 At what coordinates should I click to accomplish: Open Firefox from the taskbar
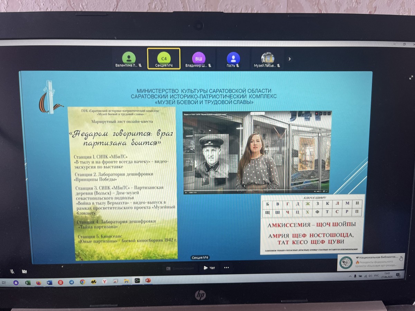tap(38, 282)
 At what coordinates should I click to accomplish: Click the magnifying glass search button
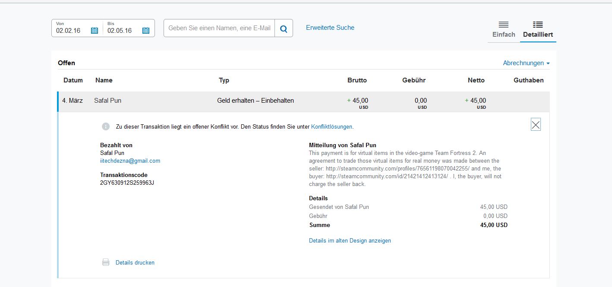coord(284,28)
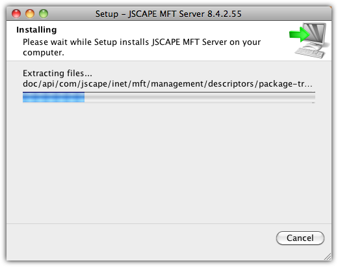Click the Setup - JSCAPE MFT Server title
Viewport: 338px width, 267px height.
coord(168,14)
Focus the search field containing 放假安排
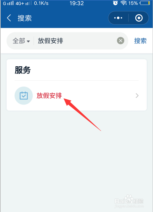Viewport: 153px width, 212px height. (x=75, y=41)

## Task details
Keeping the pictures out, print the entries above exactly as written.

## Answer area
 At what coordinates should I click to accomplish: Open Firefox from the taskbar
tap(38, 282)
 At what coordinates should I click to accomplish: Click the magnifying glass search button
coord(284,28)
Click the Setup - JSCAPE MFT Server title
Viewport: 338px width, 267px height.
coord(168,14)
Focus the search field containing 放假安排
Viewport: 153px width, 212px height. (x=75, y=41)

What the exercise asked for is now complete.